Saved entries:
Start of Block
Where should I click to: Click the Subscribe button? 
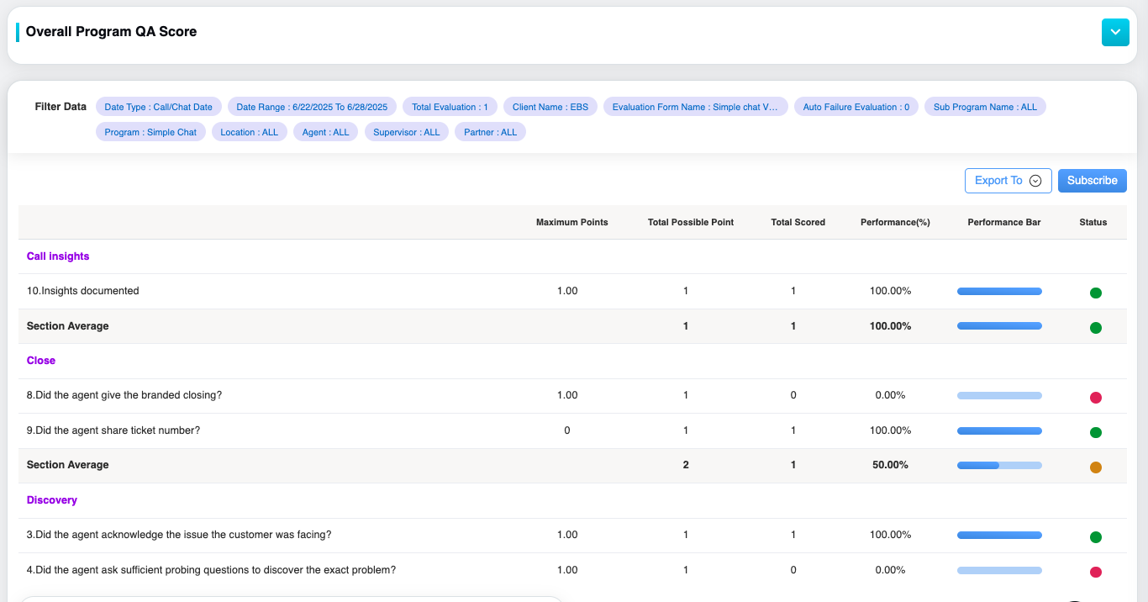coord(1092,181)
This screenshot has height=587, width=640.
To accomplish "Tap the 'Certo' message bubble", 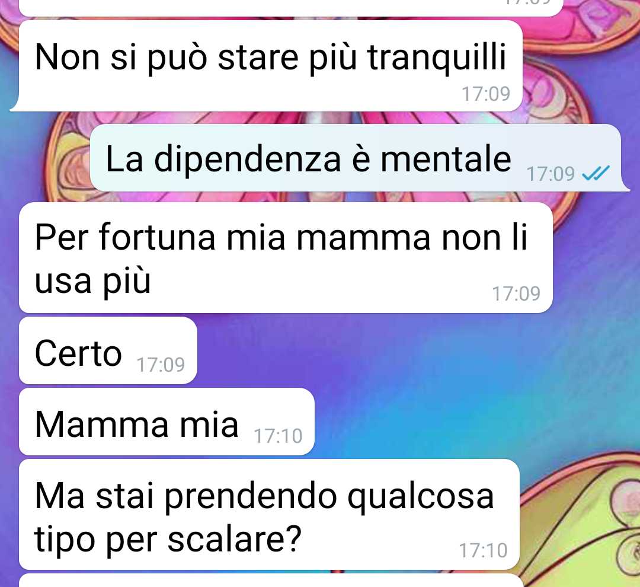I will click(108, 350).
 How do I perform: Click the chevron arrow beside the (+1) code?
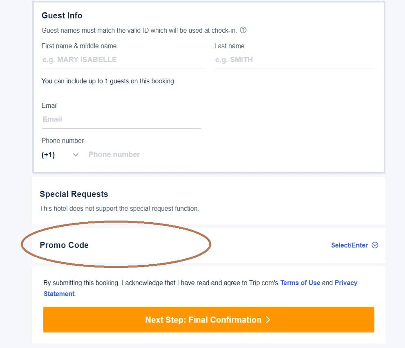76,155
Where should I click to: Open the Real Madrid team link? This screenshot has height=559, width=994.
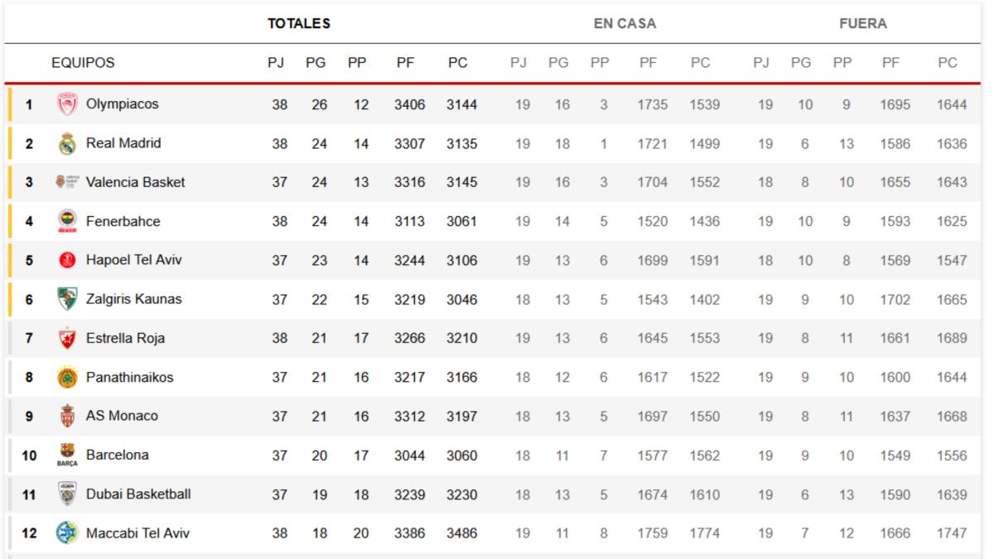pos(123,143)
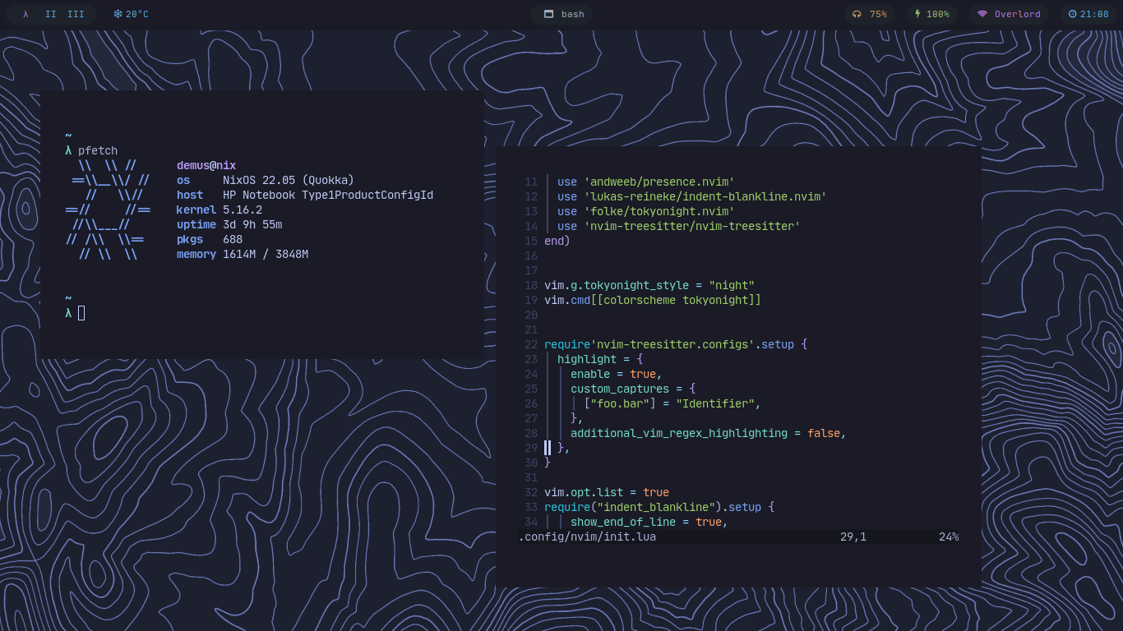Click line number 22 in the editor
Screen dimensions: 1123x631
pyautogui.click(x=530, y=344)
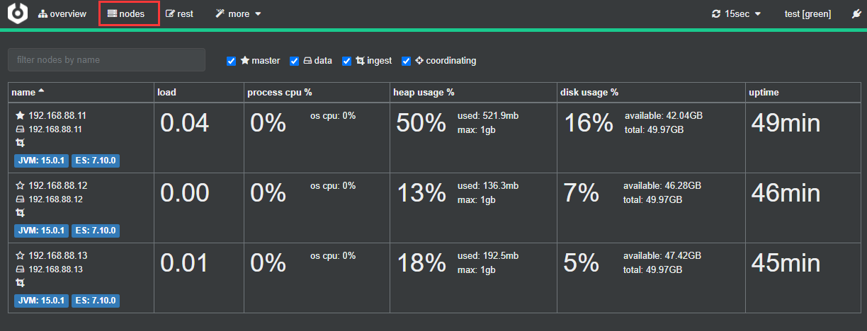Sort by the heap usage % header
Viewport: 867px width, 331px height.
point(424,93)
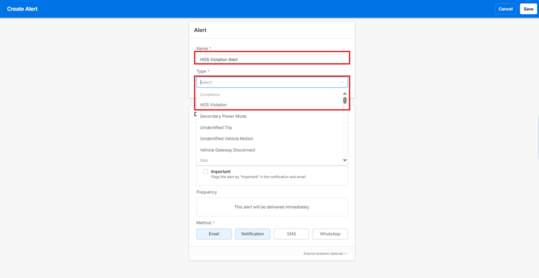This screenshot has height=278, width=539.
Task: Collapse the Type dropdown using its chevron
Action: point(342,82)
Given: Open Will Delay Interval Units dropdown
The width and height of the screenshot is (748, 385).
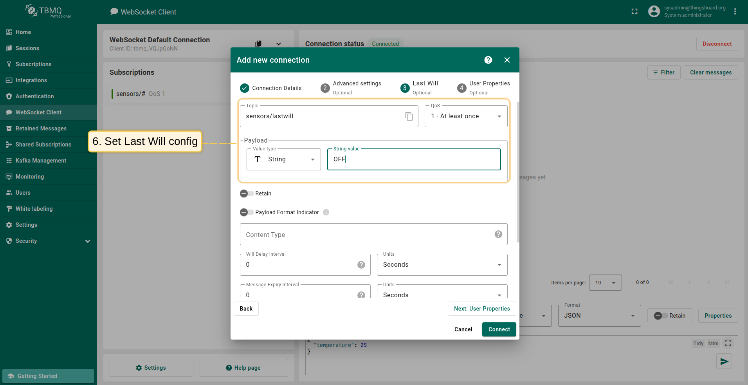Looking at the screenshot, I should click(442, 265).
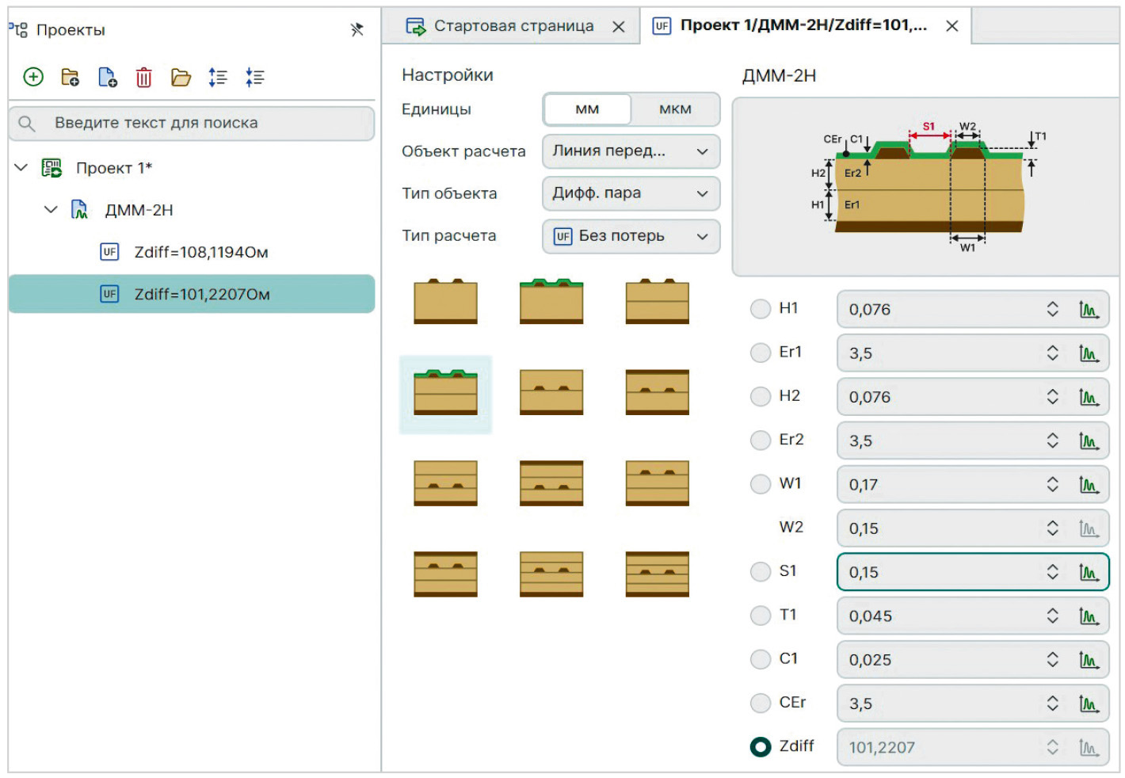Open the graph icon beside the H1 field

pyautogui.click(x=1089, y=310)
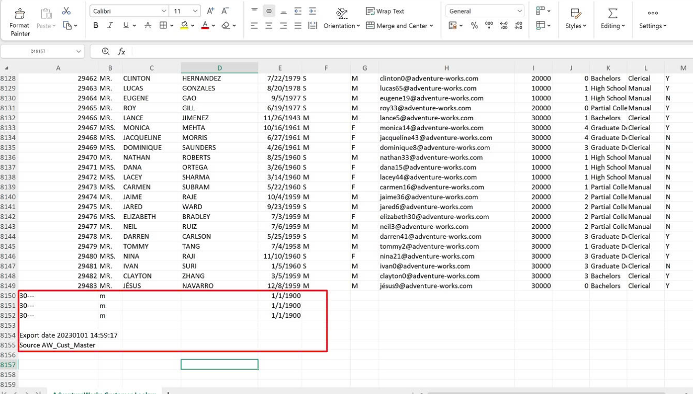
End of Block
Problem details: At the line containing "The width and", begin reproducing the entries word for word, and continue through their last line. Leave out the pictures.

Solution for this exercise:
The width and height of the screenshot is (748, 385).
Looking at the screenshot, I should click(442, 265).
Open the graph icon beside the H1 field

pyautogui.click(x=1089, y=310)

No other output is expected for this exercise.